# Cobia Crew Needed - Destin/FWB



## atlantacapt

Guys/Gals -

We upgraded our boat after last season and are going to be cobia fishing every day in April. Boat is a 35 Egg Harbor, running Yanmars with full tower and controls. We have a lot of experience, but also some crew who work weekdays!! We plan to fish the two monthlong Destin tourneys and a handful of weekend tourneys for which we have a fairly full crew. However, select days during the week, we will have some room and so are looking for folks to go those days (and maybe also fill in on weekends if necessary). 

Ideally folks will be experienced at the cobia game, and thus be able to help sight, hook, fight and gaff fish. Don't shy away from contacting us if not as experienced, however we will usually have the guys with a trained eyes spending more time in the tower. We run out of Destin...post or IM me here if interested in connecting for cobia or for the summer offshore trips.
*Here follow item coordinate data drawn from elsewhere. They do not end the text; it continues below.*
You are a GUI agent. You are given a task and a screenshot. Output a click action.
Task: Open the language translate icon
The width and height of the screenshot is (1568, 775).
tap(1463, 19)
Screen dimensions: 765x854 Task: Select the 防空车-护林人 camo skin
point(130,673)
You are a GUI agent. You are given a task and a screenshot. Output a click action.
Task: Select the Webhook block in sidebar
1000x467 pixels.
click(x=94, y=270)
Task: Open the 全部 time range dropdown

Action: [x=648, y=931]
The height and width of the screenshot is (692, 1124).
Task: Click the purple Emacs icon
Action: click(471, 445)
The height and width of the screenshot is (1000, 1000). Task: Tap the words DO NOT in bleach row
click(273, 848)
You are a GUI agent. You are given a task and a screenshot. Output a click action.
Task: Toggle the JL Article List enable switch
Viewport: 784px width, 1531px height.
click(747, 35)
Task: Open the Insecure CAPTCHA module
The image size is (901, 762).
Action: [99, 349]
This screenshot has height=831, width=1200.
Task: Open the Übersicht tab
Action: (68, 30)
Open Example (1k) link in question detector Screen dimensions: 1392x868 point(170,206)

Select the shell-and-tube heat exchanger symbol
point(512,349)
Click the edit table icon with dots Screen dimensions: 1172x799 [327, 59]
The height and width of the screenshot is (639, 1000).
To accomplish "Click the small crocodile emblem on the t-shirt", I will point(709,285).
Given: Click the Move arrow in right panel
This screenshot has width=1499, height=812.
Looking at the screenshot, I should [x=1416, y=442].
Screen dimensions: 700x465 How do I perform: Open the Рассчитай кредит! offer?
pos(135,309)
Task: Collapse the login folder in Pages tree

Here are a couple of pictures of boat:

Cameron


----------



## MoganMan

That's a beast of a boat, best of luck to you guys for this coming cobia season, I expect to see some great reports!


----------



## B-4 Reel

I would like to throw my name in the hat. I've been cobia fishing for more than 20 years. Started fishing on a boat for them in 95. The last several years I've been fishing with Mr. Frank on the 33' Celtic out of Day Break Marina in Pensacola until last year. He sold the boat and got into flying. Don't ask me why because I think his cheese slid off his cracker. Have good eyes and spot them pretty good. I'm good on the rod, can gaff, and a team player. I know what it takes to keep up a boat, so I know the day isn't done until the boat and the fish are cleaned. Let me know and thanks for looking.

Shane


----------



## ironman172

can't go wrong with Mr Shane (B-4 Reel) you won't be disappointed


----------



## B-4 Reel

Thanks Bill for the endorsement.


----------



## Woody45

Cameron,
I would like to throw my name in the hat as well. I have only been cobia fishing for 5 years, but have the eyes to spot them for sure. Biggest one to date is an 85lb. I was trying to get a tower built for my boat, but my welder is slow rolling me and not sure if I will get my tower this season, so I don't plan on doing much Cobia fishing from my boat. I too don't have any problem cleaning fish or the boat, as a boat owner I know the importance of keeping the boat and equipment clean and serviceable. If interested please call me at 850-582-4964 Woody Destin, Florida.


----------



## fairpoint

Pm sent...Plz call me 8508987250....Allan
Sweet Ride BTW.....


----------



## Downtime2

Can I tag along? I can eat, fart and belch better than most.....LOL


----------



## atlantacapt

Wade - you know your always welcome...we are COBIA fishing however...I don't want yo looking backwards into the ghost spread behind the boat looking for pointy headed fish!:thumbsup:


----------



## kiefersdad

*Cobia Fishing*

Hello, I can help out on deck and clean fish, cut bait, catch bait, use a net or make a net and repair them. I have years of experience offshore in New England lobstering but none on cobia. Always willing to learn and help out before you ask. thanks, Mike 803 860 1219


----------



## Waldo68

Capt - I am too new to send an PM but very interested. I fish for them out of Virginia Beach and I would like to think I have pretty good eyes. I will be around all of April for training and should have some days free. Please call or text 240-462-2311. Thanks!

Waldo


----------



## a387673

I think I got the PM to go through. In Destin next week. Certified fish terrorist.

Ken


----------